[Screen-element location records]

>> BEGIN

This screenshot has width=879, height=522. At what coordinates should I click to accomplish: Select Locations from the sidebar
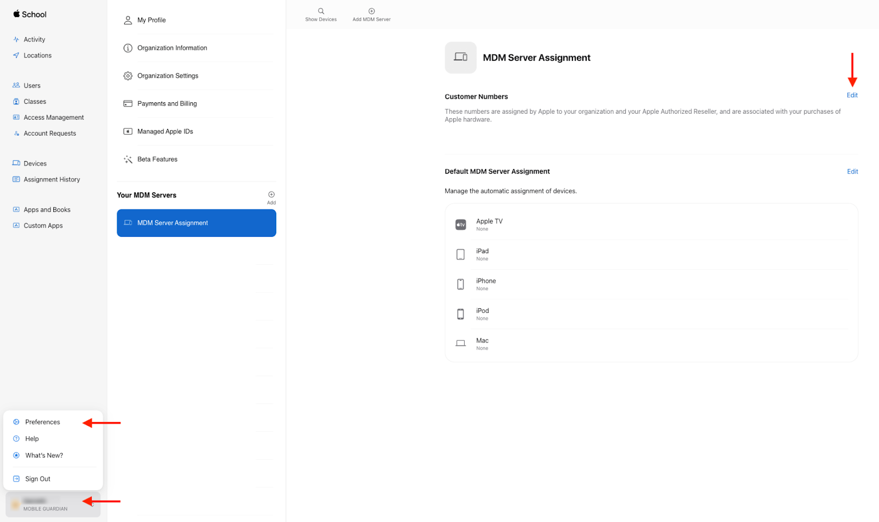tap(37, 55)
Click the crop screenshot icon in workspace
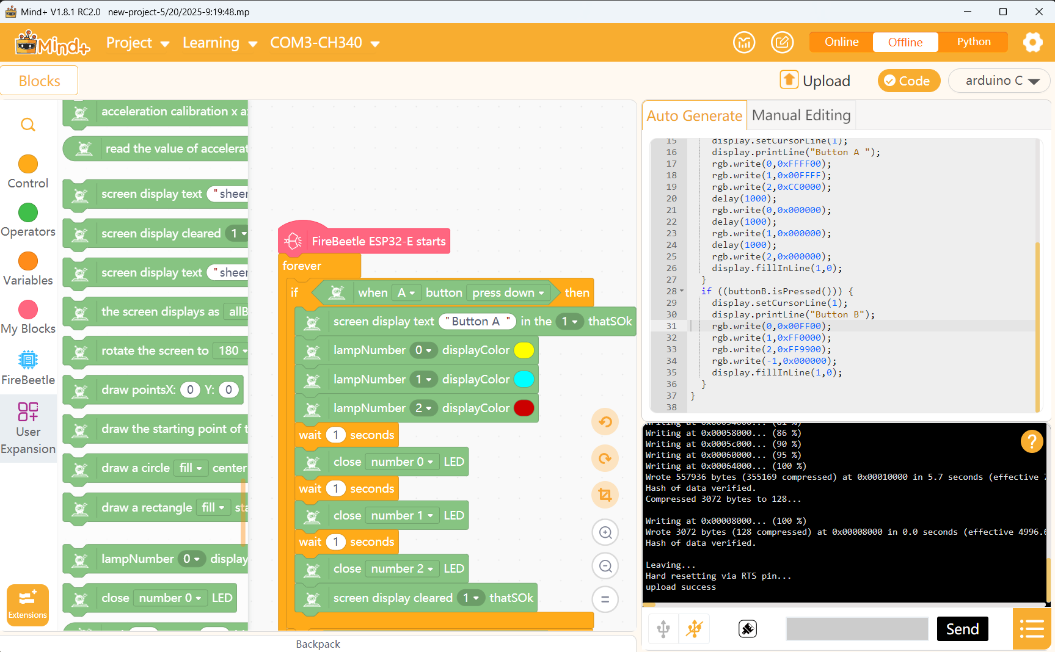Viewport: 1055px width, 652px height. (x=605, y=494)
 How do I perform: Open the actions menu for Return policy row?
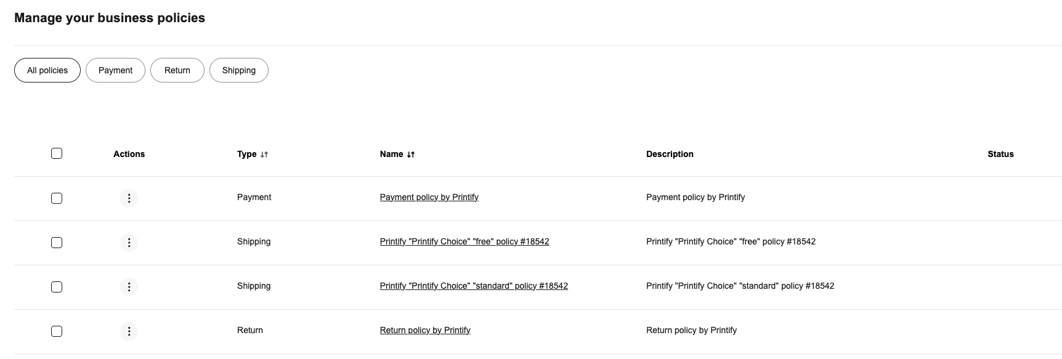click(x=129, y=331)
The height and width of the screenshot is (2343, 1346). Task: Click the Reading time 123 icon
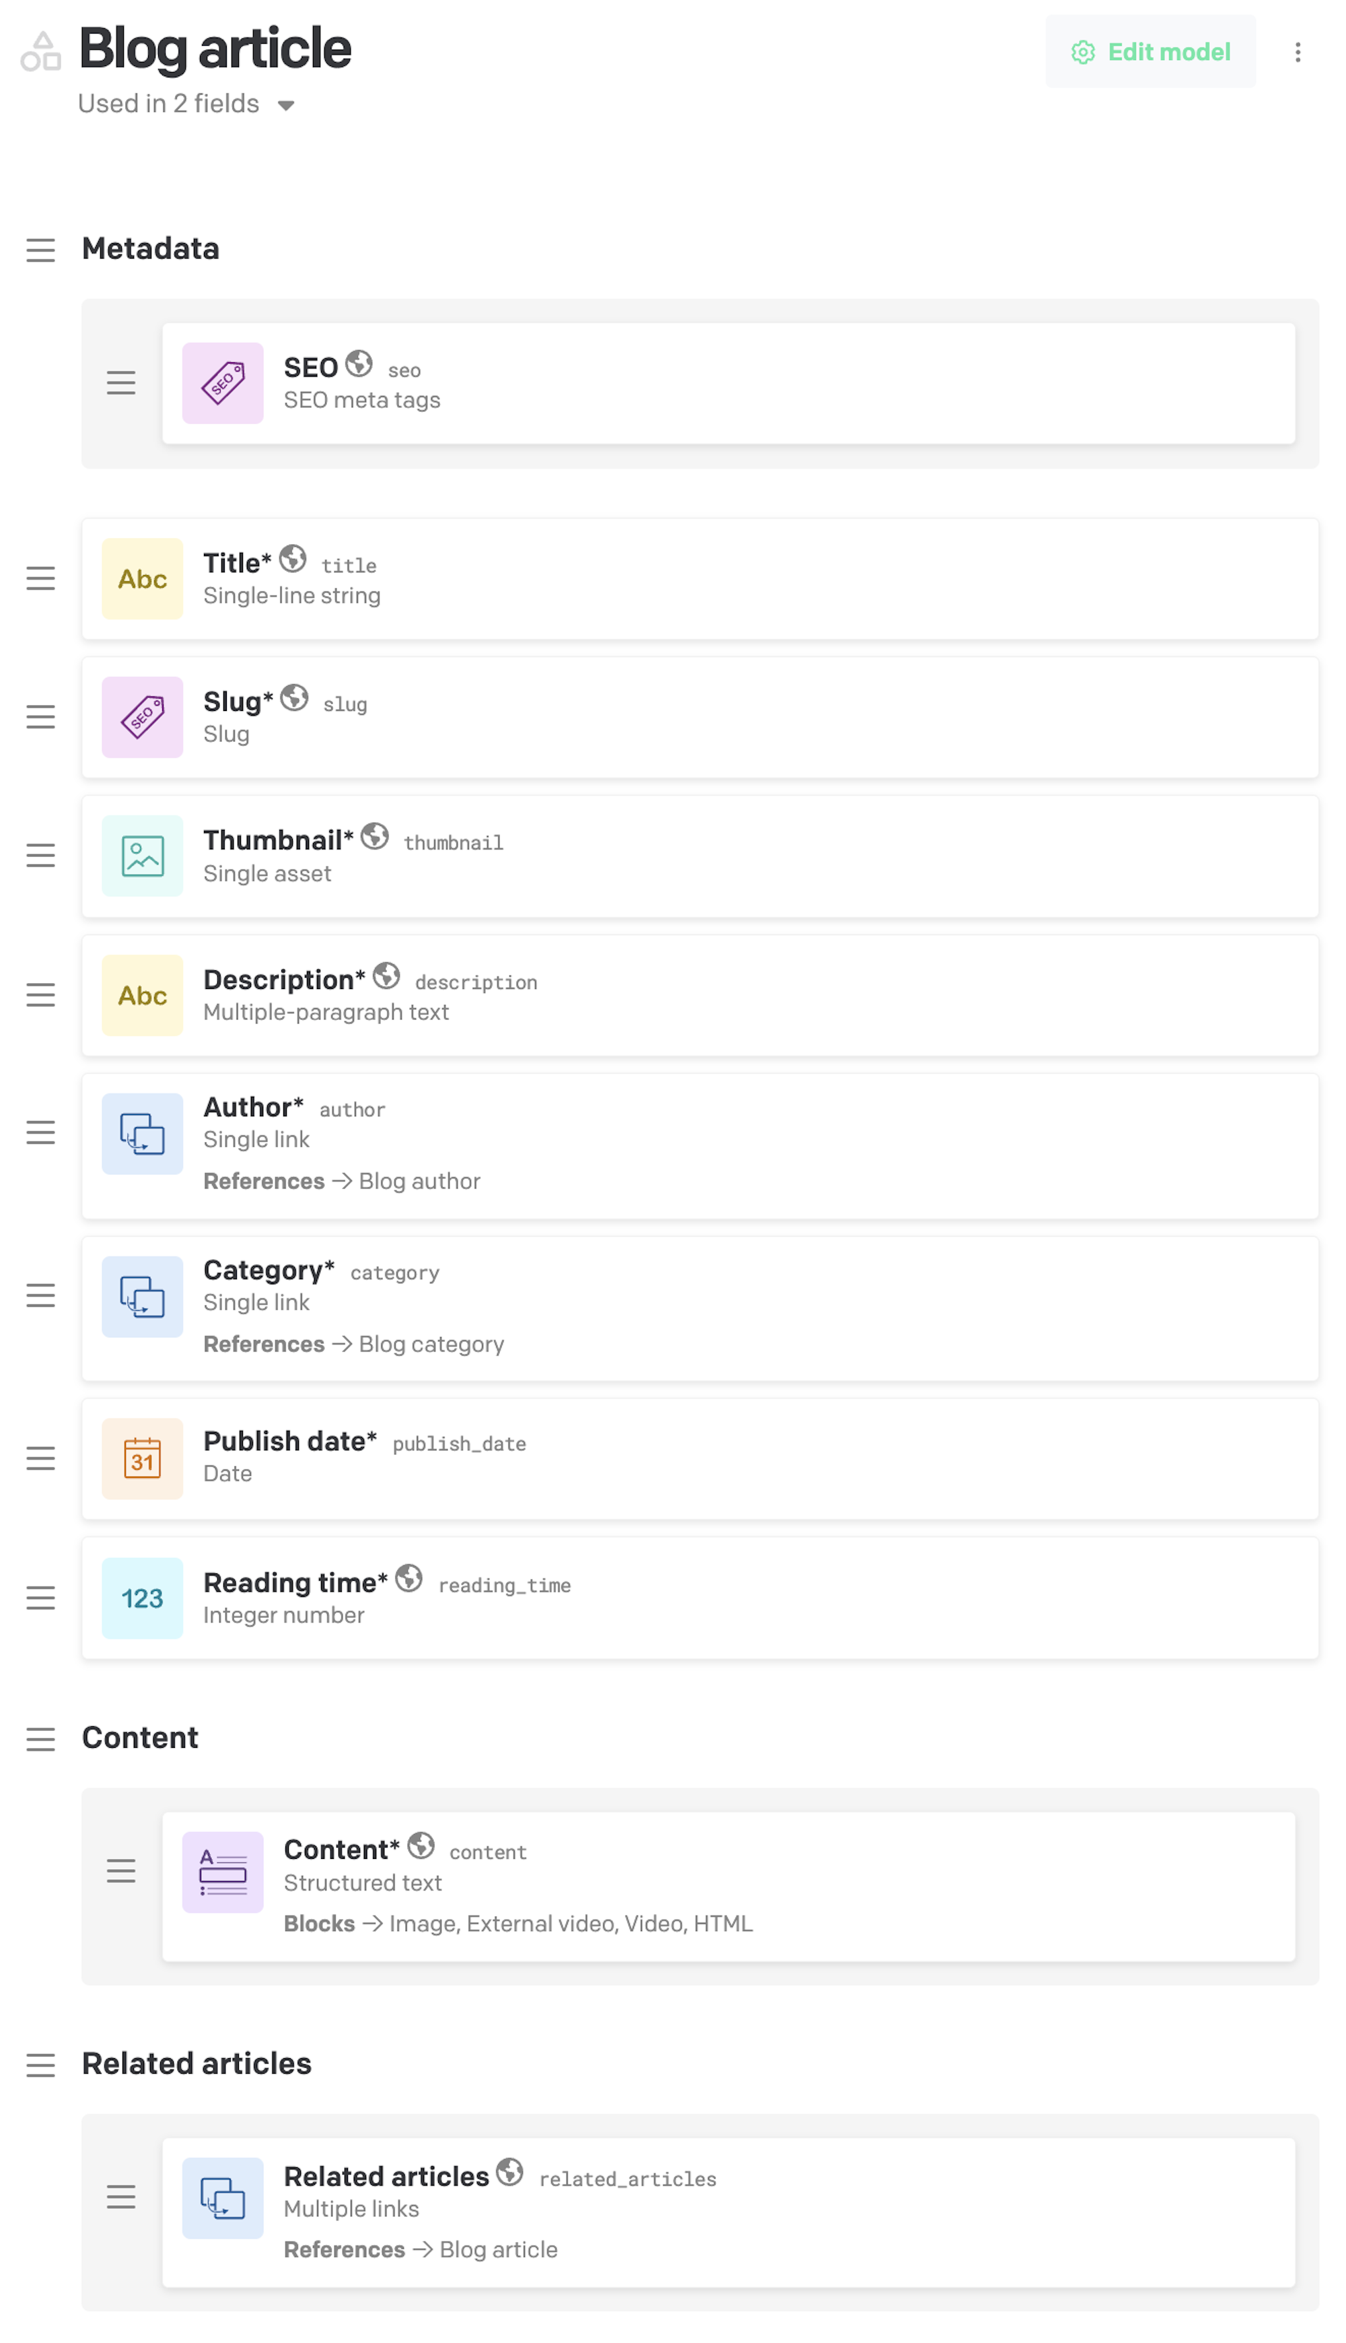point(142,1599)
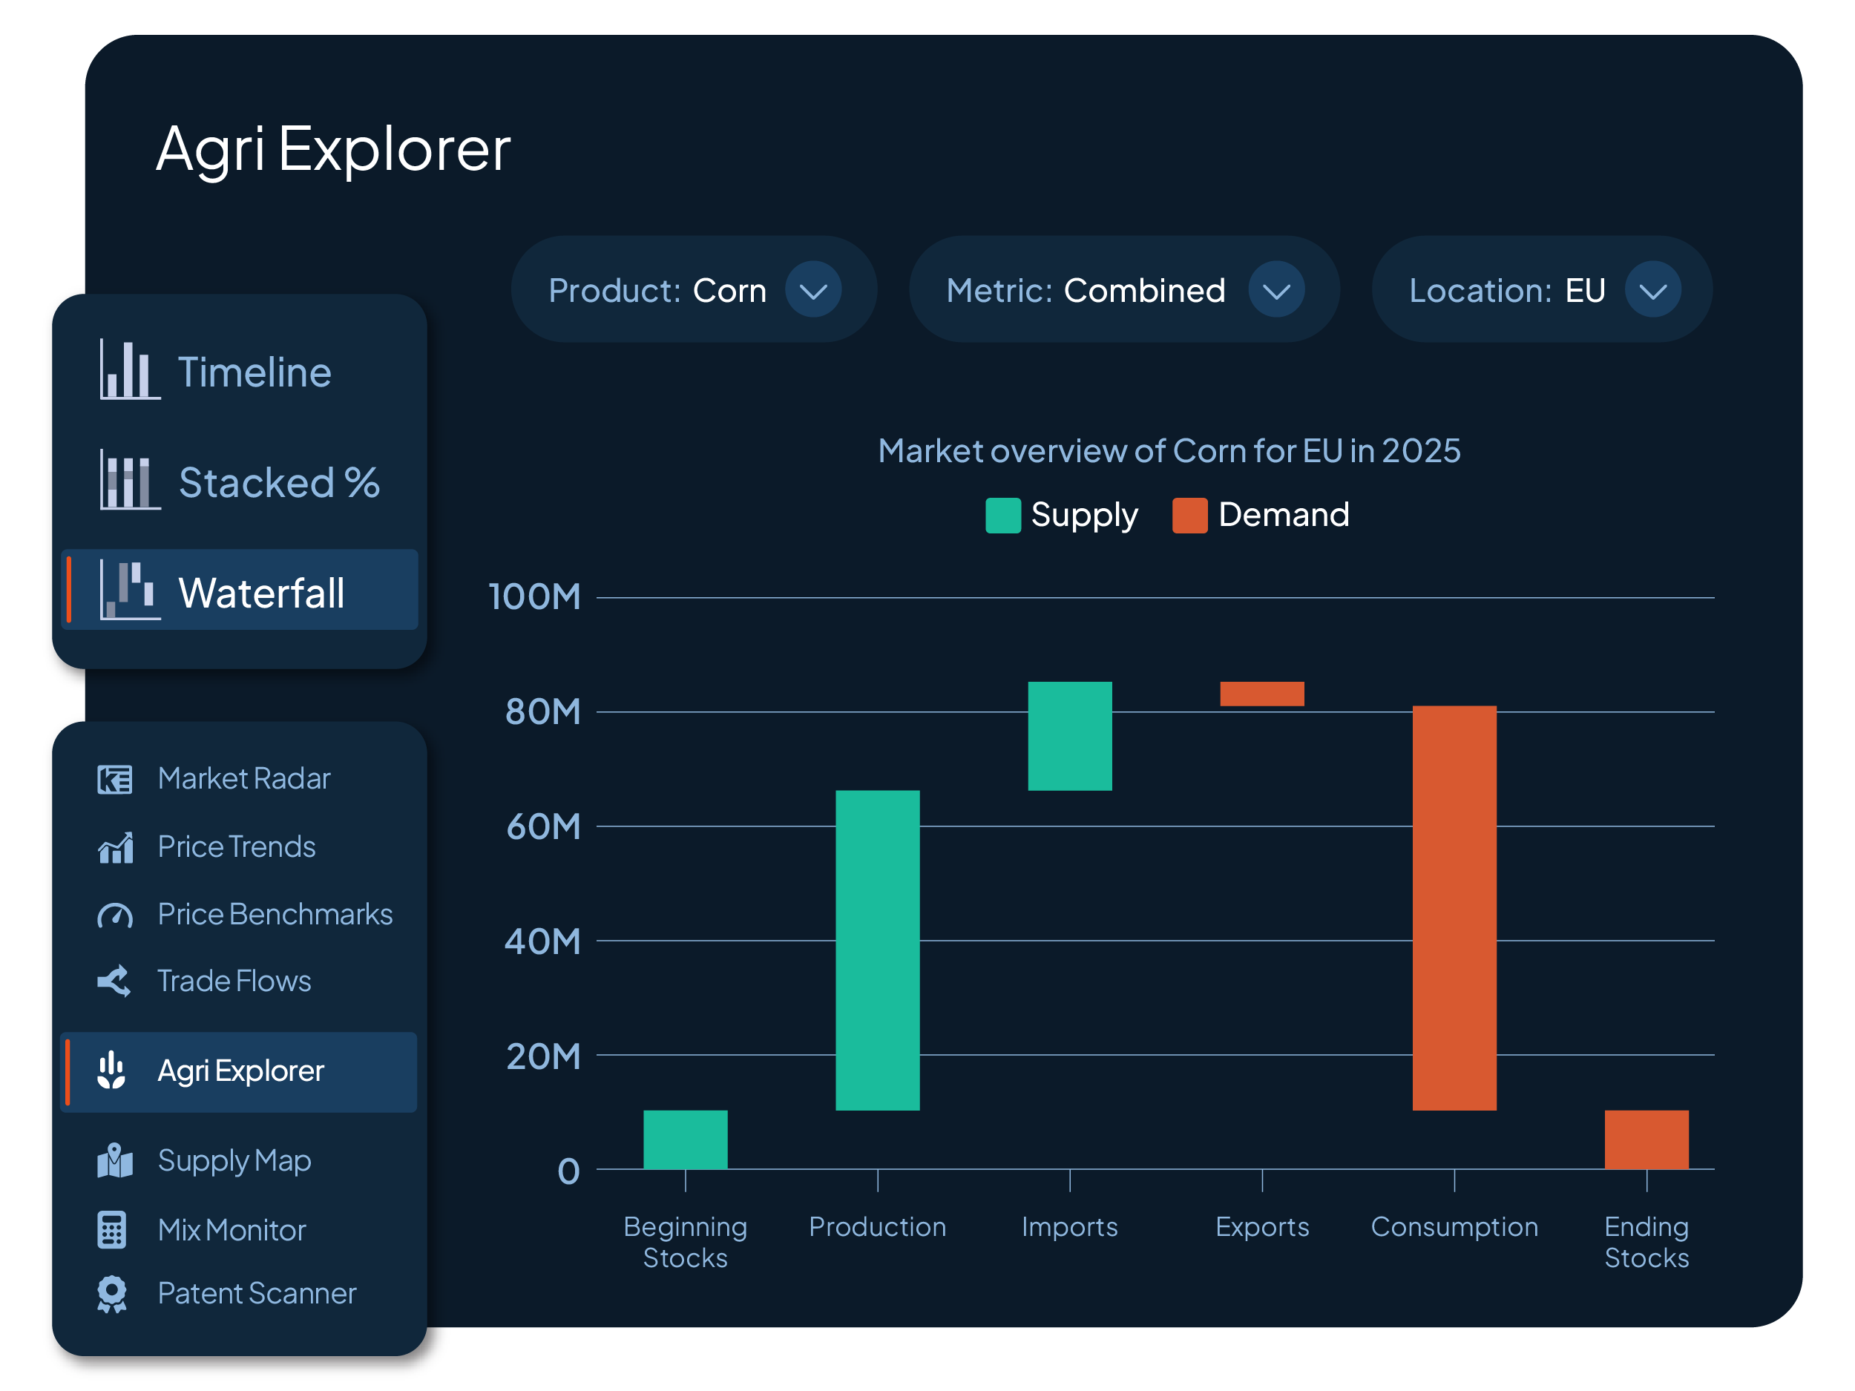
Task: Click the Mix Monitor calculator icon
Action: (x=112, y=1230)
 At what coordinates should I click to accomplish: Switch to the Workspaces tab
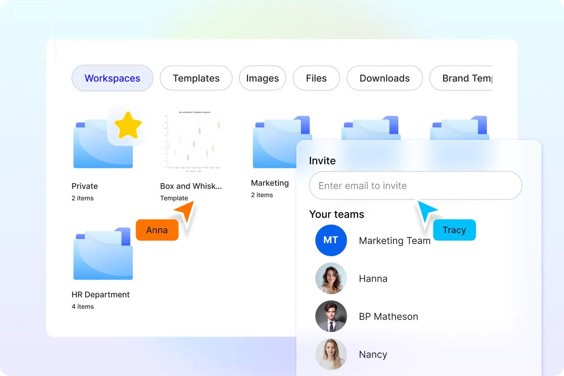click(x=112, y=78)
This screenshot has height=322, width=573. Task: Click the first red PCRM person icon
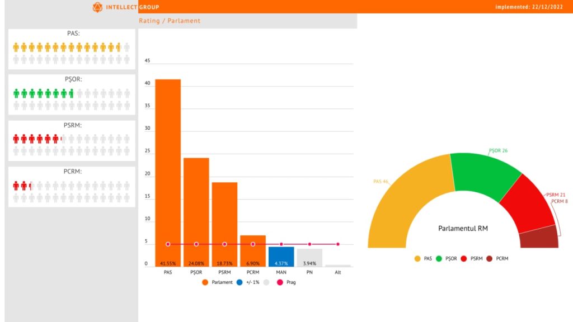point(16,186)
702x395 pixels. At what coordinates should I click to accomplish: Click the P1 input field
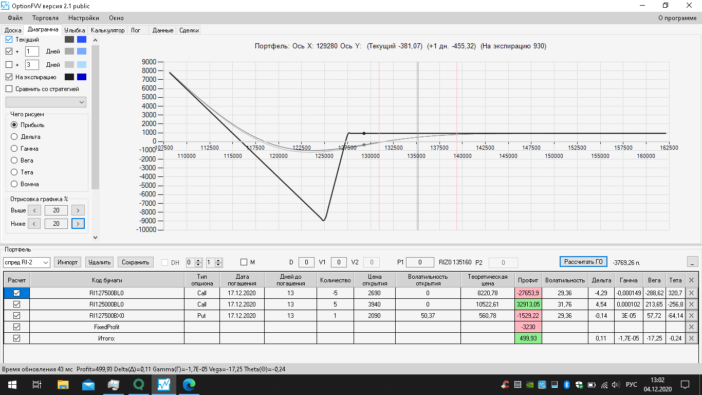[x=420, y=262]
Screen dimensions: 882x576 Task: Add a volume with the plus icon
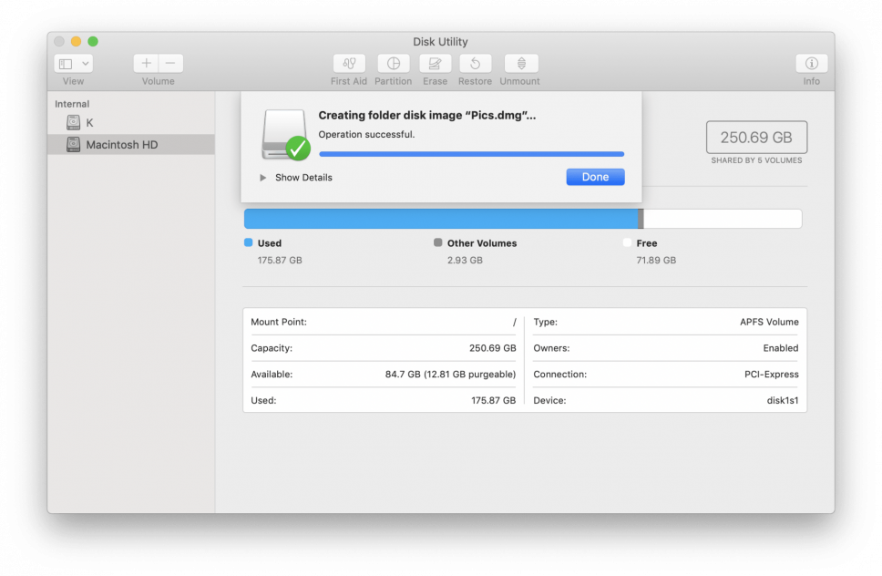tap(145, 63)
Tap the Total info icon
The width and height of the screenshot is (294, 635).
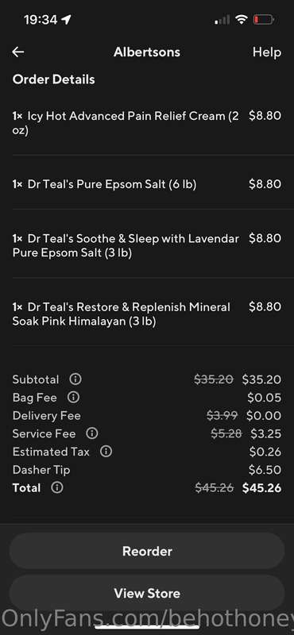pos(56,487)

>> END

**Stated problem**
Print every line of the records above word for word, but omit the pictures.

**Right answer**
This screenshot has width=879, height=522. At what coordinates should I click to accomplish: Select Locations from the sidebar
tap(37, 55)
Click the crop screenshot icon in workspace
Viewport: 1055px width, 652px height. (x=605, y=494)
 How do I perform: Open the actions menu for Return policy row?
click(x=129, y=331)
The height and width of the screenshot is (2343, 1346). Task: Click the Reading time 123 icon
point(142,1599)
Task: Click the Mix Monitor calculator icon
Action: (x=112, y=1230)
 At what coordinates should I click to accomplish: Switch to the Workspaces tab
click(x=112, y=78)
This screenshot has height=322, width=573. Task: Click the first red PCRM person icon
point(16,186)
702x395 pixels. At what coordinates should I click to accomplish: Click the P1 input field
[x=420, y=262]
Screen dimensions: 882x576 Task: Add a volume with the plus icon
tap(145, 63)
Tap the Total info icon
The width and height of the screenshot is (294, 635).
pos(56,487)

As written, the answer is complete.